[TASK REQUIREMENTS] Count the lines in the listing below that contain the string "Control". Reply with only the number.

[Element and text position data]
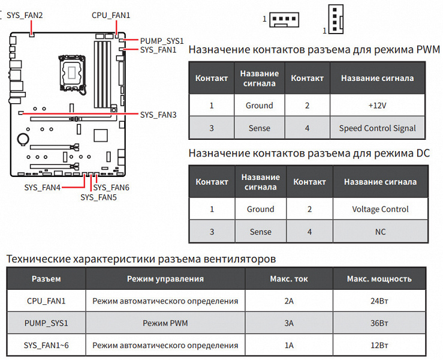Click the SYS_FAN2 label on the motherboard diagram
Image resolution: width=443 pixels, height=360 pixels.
[x=25, y=15]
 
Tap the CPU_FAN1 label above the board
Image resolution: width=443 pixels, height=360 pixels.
[x=111, y=15]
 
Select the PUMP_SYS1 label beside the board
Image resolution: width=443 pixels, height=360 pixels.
[x=162, y=41]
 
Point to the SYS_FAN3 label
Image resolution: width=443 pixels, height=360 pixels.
[x=158, y=114]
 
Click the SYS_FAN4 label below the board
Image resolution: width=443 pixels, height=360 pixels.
[x=43, y=188]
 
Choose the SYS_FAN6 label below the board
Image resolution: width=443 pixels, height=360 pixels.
[x=111, y=188]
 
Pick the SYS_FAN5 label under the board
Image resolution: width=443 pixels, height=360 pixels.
[x=98, y=197]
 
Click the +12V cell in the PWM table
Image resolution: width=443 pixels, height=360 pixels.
[x=377, y=106]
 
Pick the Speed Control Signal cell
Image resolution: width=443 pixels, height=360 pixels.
[x=377, y=128]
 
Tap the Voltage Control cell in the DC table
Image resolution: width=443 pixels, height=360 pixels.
[x=380, y=209]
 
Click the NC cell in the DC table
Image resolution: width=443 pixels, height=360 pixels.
[x=380, y=232]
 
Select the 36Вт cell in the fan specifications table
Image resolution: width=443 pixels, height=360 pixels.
[x=379, y=323]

[OUTPUT OF THE EXERCISE] 2